The nurse comes in with a shot of antibiotics (sort of like surgery condoms these days; it’s best to be prepared). She asked me if I was nervous. I responded by starting to cry. She said, “I’ll go get the shots of Valium and be right back.” She brought in two more needles and I knew life was about to get much calmer. Yay.
We go in to “the room”…I stretch out on my tummy and get as comfortable as possible. The x-ray technician and I become best buds – she spent an inordinate amount of time holding my hand, comforting me, and re-propping up my shoulder which was really killing me that morning. Bless her heart.
And then it happened – my worst nightmare came to life. I developed a case of gas. This could only happen to me. The night prior to the surgery I ate a Fiber One Bar – what a stupid thing to do — note to anyone having surgery – do not eat a Fiber One Bar within 24 hours of your procedure. Have you ever been in a situation where you have to (sorry) get rid of that gas and ya just want to hold it in forever but can’t? I was so embarrassed but I told the x-ray lady – Hmmm, I’m so sorry but I seem to have a touch of gas.

I prayed for it to just be a teensy weensy episode and not anything like the killer poots from EmmaLou which can clear a room instantly. She laughed like a hyena. “Honey, you think no one has ever come in here and had the same thing happen?” You don’t worry about a thing – you just fart to your little heart’s content – we can handle it. I know God will richly bless that woman for that remark because I was mortified. So the minor (thankfully) gas attack came and went fortunately prior to the actual surgery.

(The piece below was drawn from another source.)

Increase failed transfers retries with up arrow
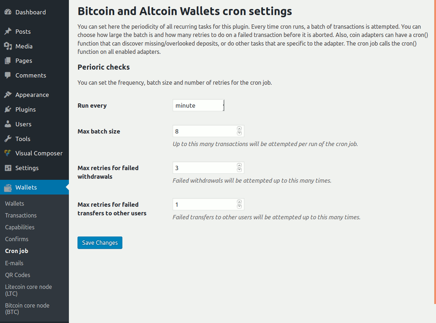Image resolution: width=436 pixels, height=323 pixels. point(239,202)
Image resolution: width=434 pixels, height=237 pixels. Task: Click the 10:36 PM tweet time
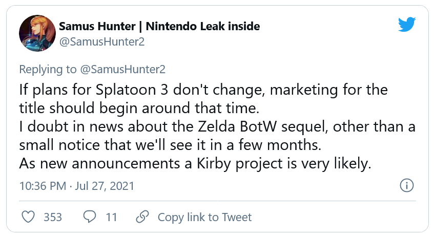[42, 185]
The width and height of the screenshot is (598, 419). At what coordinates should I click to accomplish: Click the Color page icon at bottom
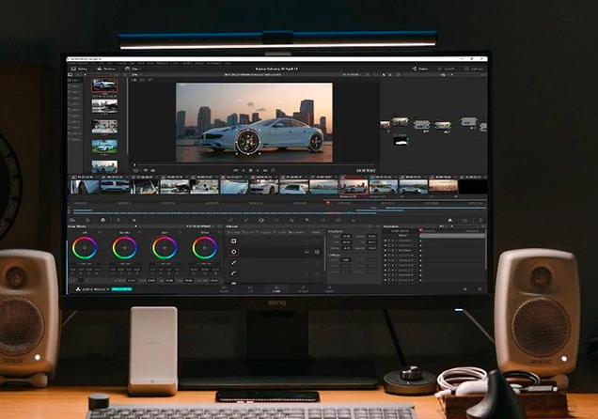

The doctor comes in, rubs my shoulders, tells me it’s going to be a great procedure and I’m going to be just fine, not to worry and she’s going to talk me through the entire procedure. If I wanted to, I could turn my head and watch the x-rays too. Creepy but it’s like being at the movies — you don’t want to look but you open your eyes and peek out behind your splayed fingers anyway. It was the coolest technology I’ve ever seen. All these x-ray pictures, and there were sonogram pics just flying out of another machine. So cool. As for pain, the last time I went to the Dentist and had a crown put in I had more pain and I wanted to take out a contract on him and have What’s-Her-Face from the ice skating world come break his kneecaps. This back procedure was nothing by comparison. I only felt like someone had pushed me hard on my back – that was it.
I laid on a gurney for an hour while the cement dried and hardened. Bored to tears (although Devoted Spouse was doing his best to amuse me by having wheelchair races behind the curtain), all I could think of was what if what they shot into me isn’t really bone cement but it’s some concoction of ground up dead people’s bones and Elmer’s Glue? It was not a pretty thought. About that time, they allowed me to leave. I walked out of the facility standing straighter than I had in four months (hallelujah!) and knowing that life was going to get better.
That’s my story. Sorry it’s so long. I’m doing really well but I’m still going to take a little longer break before I come back to blogging on a daily basis. I promise to keep checking in. I’ll try to find something funny to tell you. Ok – here’s another chuckle for you. Last night while standing in line at church to sign in, one of my friends came up behind me and slapped me on the back in greeting – she didn’t hurt me at all – but I freaked her out when I said – I just had back surgery and slapping me on the back is not a good idea. I had a little too much fun at her expense. It was worth it.